A Multiview Sparse Dynamic Graph Convolution-Based Region-Attention Feature Fusion Network for Major Depressive Disorder Detection

Detecting and diagnosing major depressive disorder (MDD) is greatly crucial for appropriate treatment and support. In recent years, there have been efforts to develop automated methods for depression detection using machine learning techniques, which mainly analyze various data sources such as text, speech, and social media posts. However, the effectiveness and reliability of these methods may vary and more importantly, they fail to provide timely intervention and treatment to MDD patients. To address these challenges, we propose a novel electroencephalogram (EEG)-based MDD detection framework, which is named as multiview sparse dynamic graph convolution-based region-attention feature fusion network (MV-SDGC-RAFFNet). Specifically, we first design a multiview (MV) feature extractor to concurrently characterize EEG signals from temporal, spectral, and time-frequency views, providing rich semantic information on the emotional status of patients.
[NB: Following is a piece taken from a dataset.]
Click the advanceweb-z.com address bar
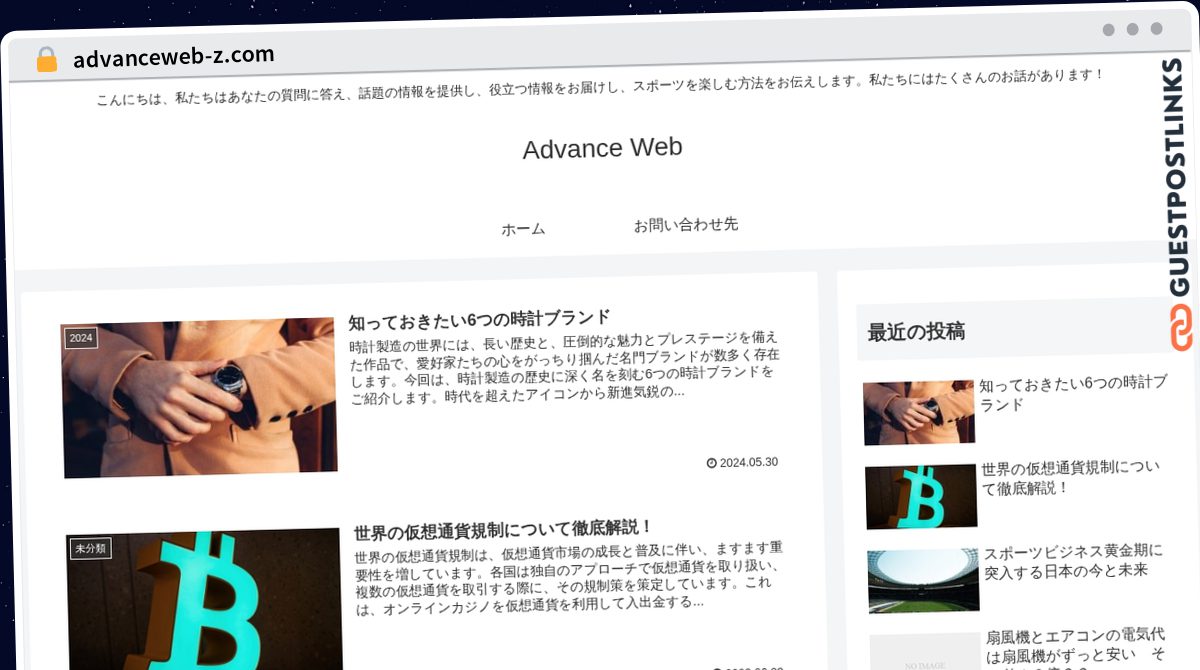Image resolution: width=1200 pixels, height=670 pixels. (x=174, y=57)
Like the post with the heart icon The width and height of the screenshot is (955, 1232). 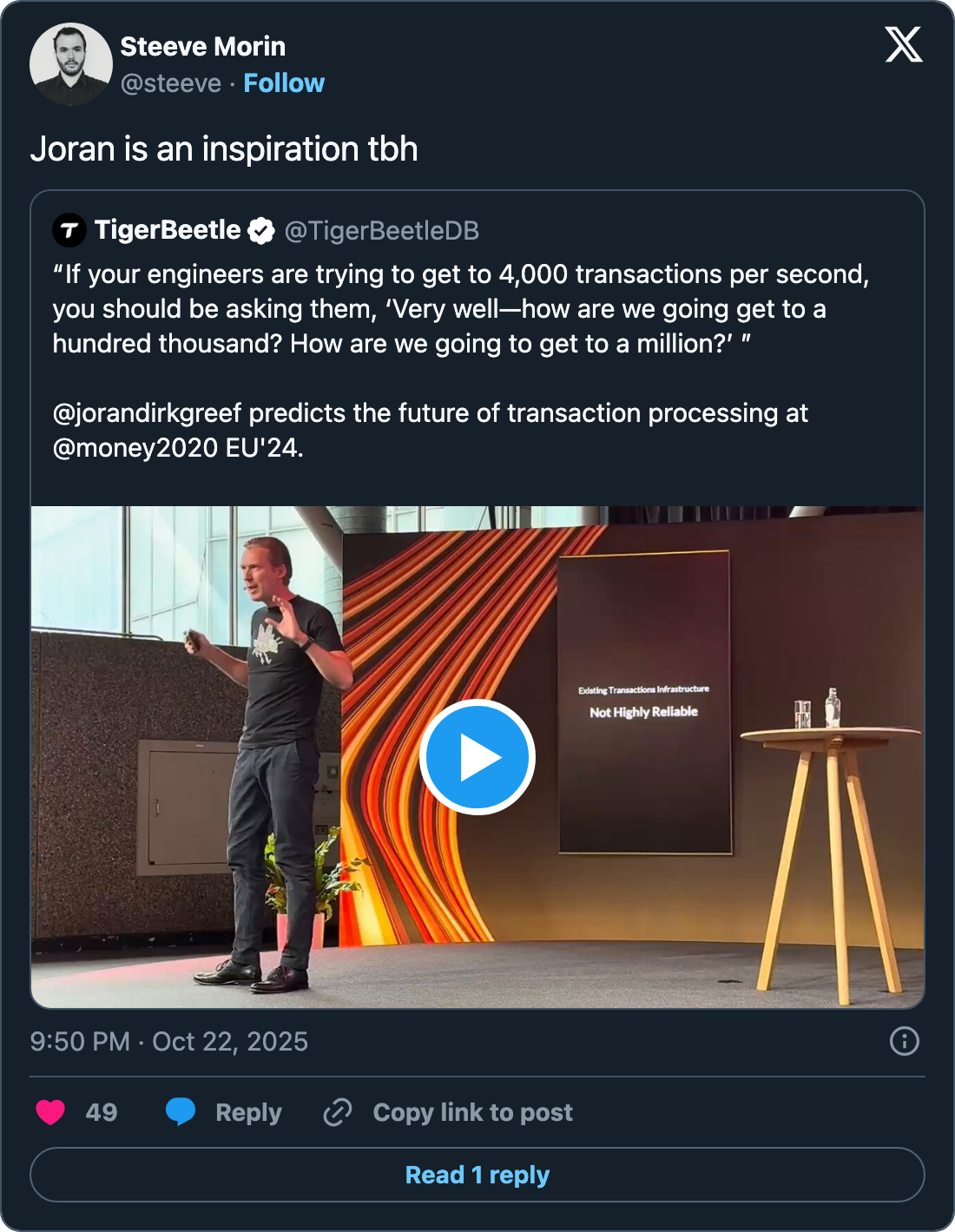pyautogui.click(x=50, y=1112)
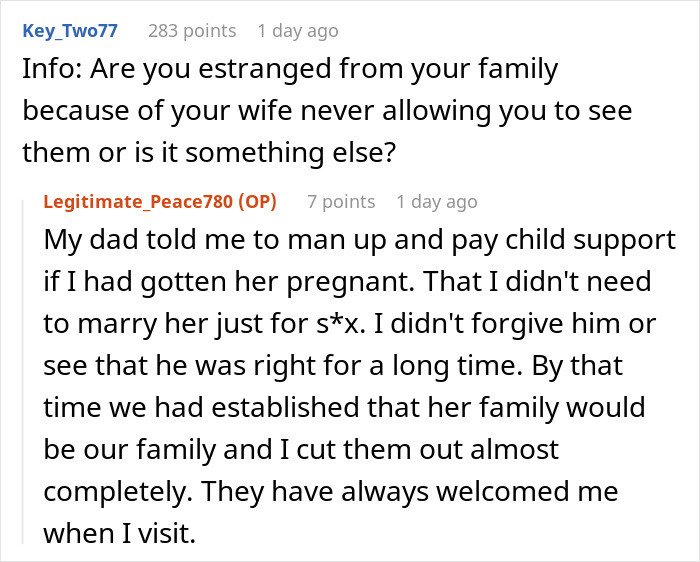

Secondly, we introduce a sparse dynamic graph convolution network (SDGCN) to map the multidomain features into high-level representations, which avoids the limitation of over-smoothing and redundant edges existing in the conventional graph neural networks (GNNs). Finally, to efficiently fuse multidomain features, we propose a region-attention feature fusion network (RAFFNet), which applies different attention weights for brain regions and is greatly beneficial to boost the accuracy (ACC) of MDD detection. We validate the efficacy of the proposed MV-SDGC-RAFFNet framework on two public MDD datasets, and it achieves more promising detection performance against the state-of-the-art methods, indicating that our method has a prospect on clinical MDD detection.